Your objective:
Whenever a line in the records below holds the string "button", copy it out.

---------- Records provided ----------

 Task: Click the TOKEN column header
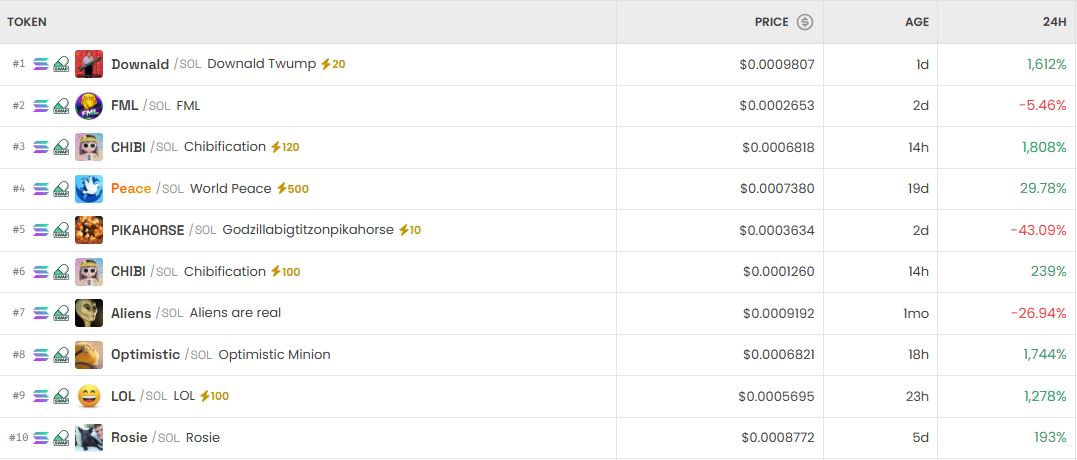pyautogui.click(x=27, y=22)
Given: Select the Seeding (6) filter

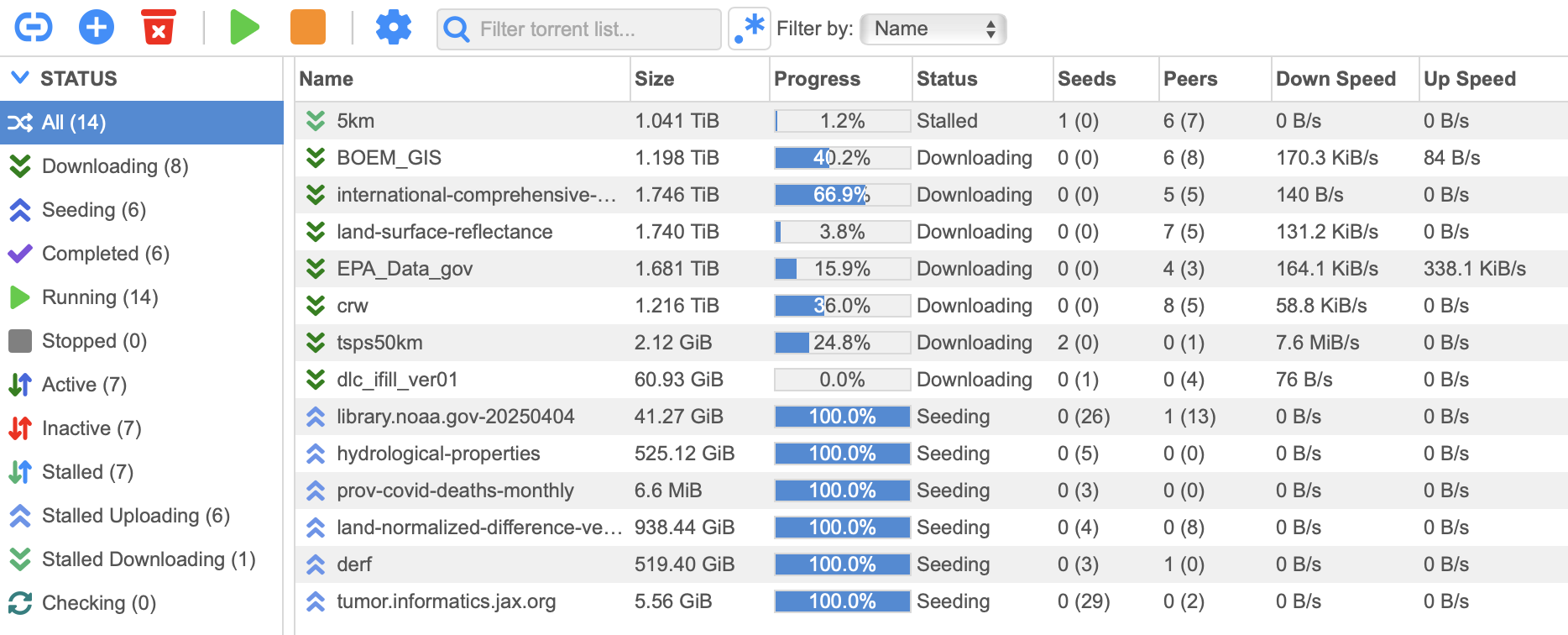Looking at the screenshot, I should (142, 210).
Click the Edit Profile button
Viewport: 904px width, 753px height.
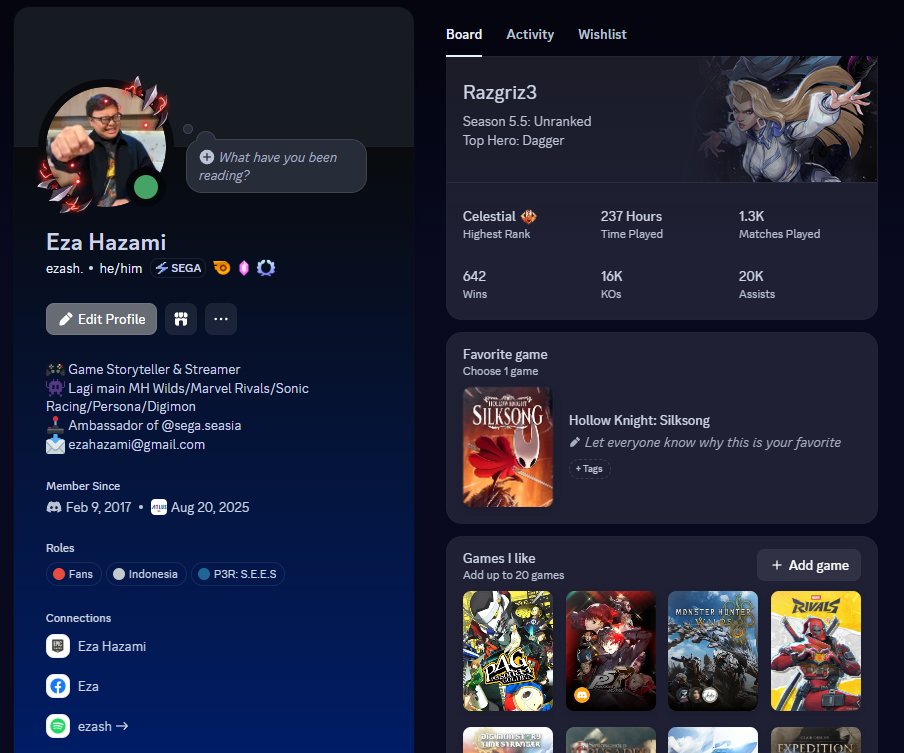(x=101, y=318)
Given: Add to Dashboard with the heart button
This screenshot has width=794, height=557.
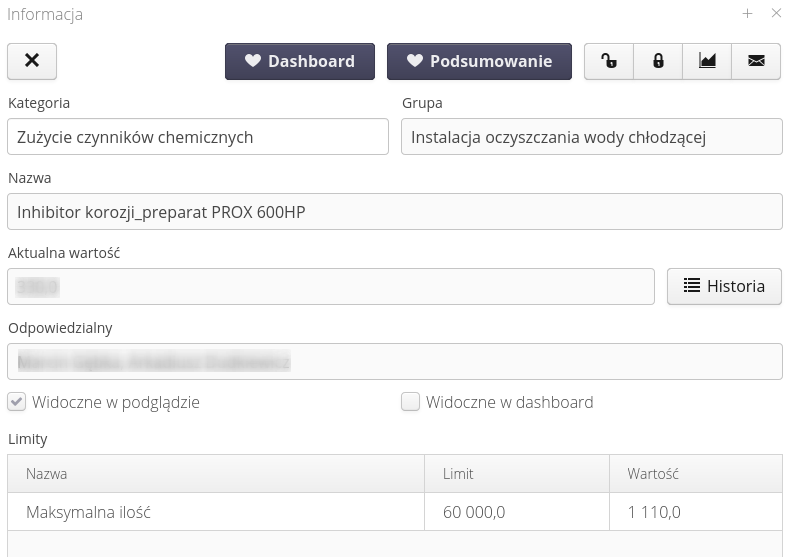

----------

Task answer:
Click the Edit Profile button
Given: Add to Dashboard with the heart button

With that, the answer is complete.